All of that is encouraging. Regrettably, however, the promise offered by the millennium declaration in 2000 has not been met. It promised freedoms, solidarity and social justice, the right to development and human rights for all. That pledge was negated, though, when the eight richest country Governments drew up the MDG targets and indicators. They were top-down and decided behind closed doors. They therefore left unfinished business, such as the fact that the improvements in the past 20 years have still not reached significant minorities, who continue to be denied basic social, economic, civil and political rights. Then there is the unfinished business that arises from increasingly excessive concentrations of personal wealth when it is clear, as Oxfam says, that:
“We cannot afford to have a world of extreme wealth and extreme inequality”.

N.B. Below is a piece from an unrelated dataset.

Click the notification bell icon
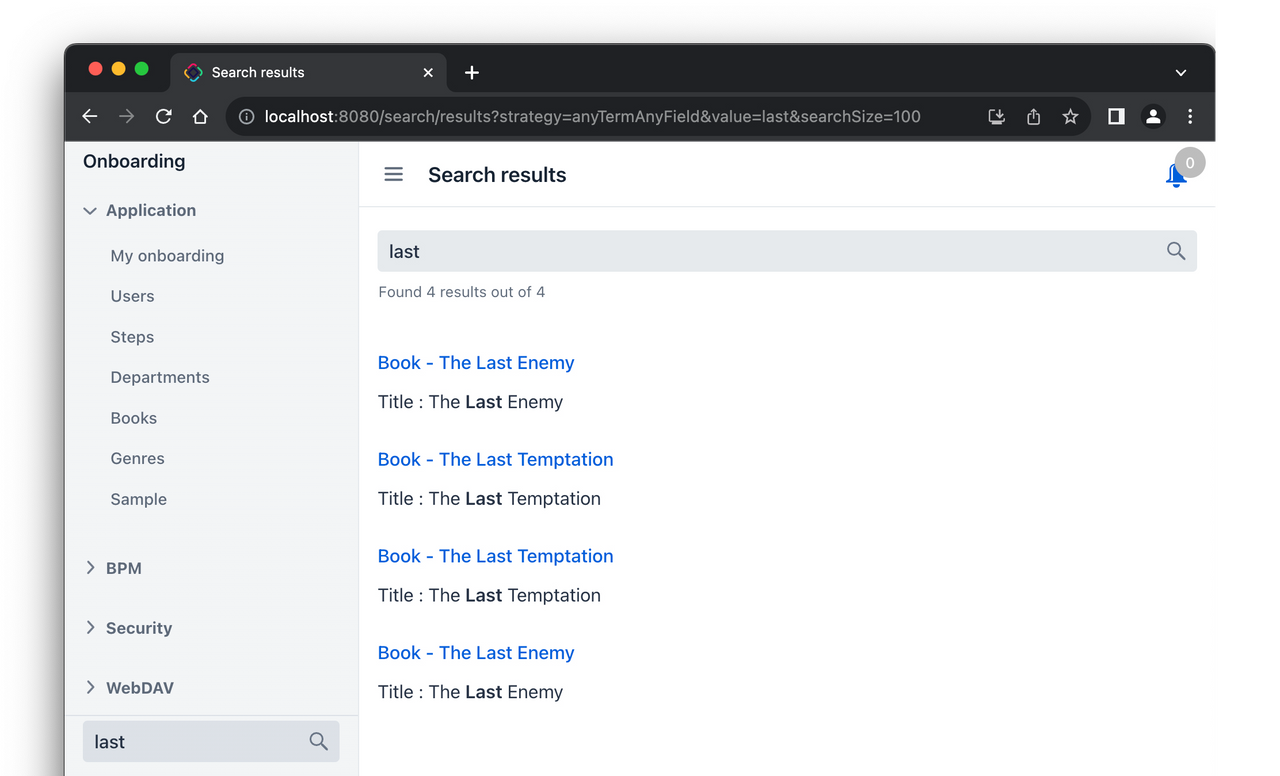The image size is (1280, 776). [1175, 175]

The logic of that is plain: when just 8% of the world’s population earns half of the world’s income and the remaining 92% shares the other half, power is abused, economic growth is stunted and social tensions are
exacerbated. That is why it is now vital to achieve proper controls on tax-dodging and on the use of wealth to buy political favours. It is essential that the post-2015 agenda addresses the structural causes of poverty and injustice by tackling inequality, social exclusion, skewed financial systems and gender injustices.
Twenty years ago, more than 90% of the world’s population lived in low-income countries. Now 75% of the world’s poorest people live in middle-income countries. There is a new geography of poverty and it presents a main challenge for the post-2015 agenda. We can tick the boxes when we use the MDGs, which were set 14 years ago, as our benchmarks, but social exclusion and environmental sustainability are just not factored in. Now they must be, not least because the gaps in wealth obviously produce chasms in opportunity.

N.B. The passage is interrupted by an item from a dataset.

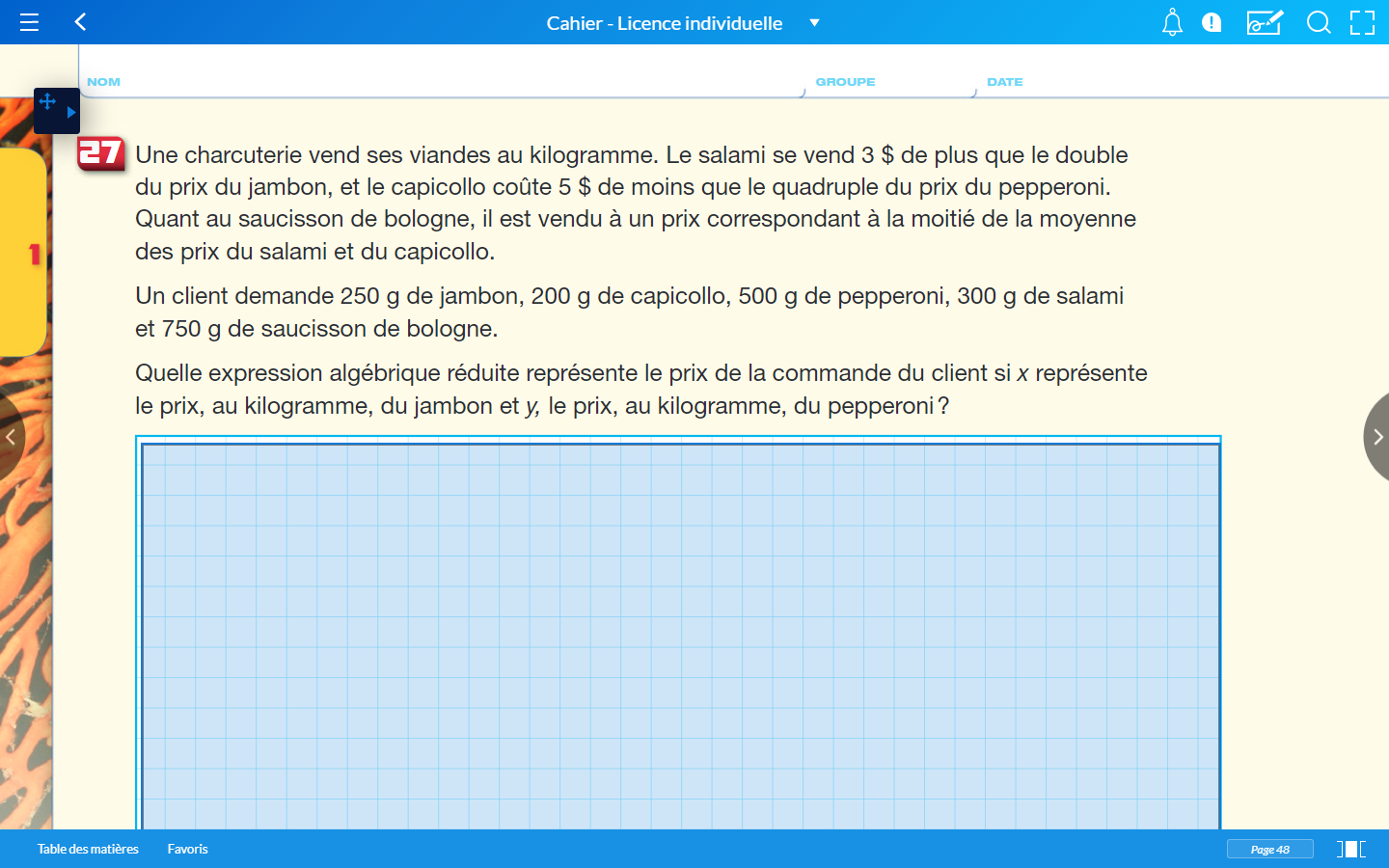This screenshot has width=1389, height=868.
Task: Select the yellow chapter 1 side tab
Action: pos(27,253)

Children born to poor families are between five and 10 times more likely to die in their first year, and the gap is widening. Up to 70 million children are still not enrolled in school, and the most marginalised children—child labourers, poor rural girls, slum dwellers and ethnic minorities—are doomed to fall still further behind. Inequality, in short, makes poverty congenital.
Post-2015, the reduction of inequality must therefore be an explicit policy because chronic systemic inequity limits mobility, restricts the choices that people can make and cancels their potential. Inequalities inflicted upon the so-called hard-to-reach poor originate and endure because of their gender, ethnicity, religion, caste, disability, language, sexual orientation and geographical location. These people are born marginalised and socially excluded, and are pushed out even further. These are the most powerless of the poor and, across many of the MDGs, they are being left further behind. Nothing should be allowed to stand in the way of the global efforts needed to tackle the gross inequality that ODI director Kevin Watkins has called,
“one of the greatest development challenges of our age”.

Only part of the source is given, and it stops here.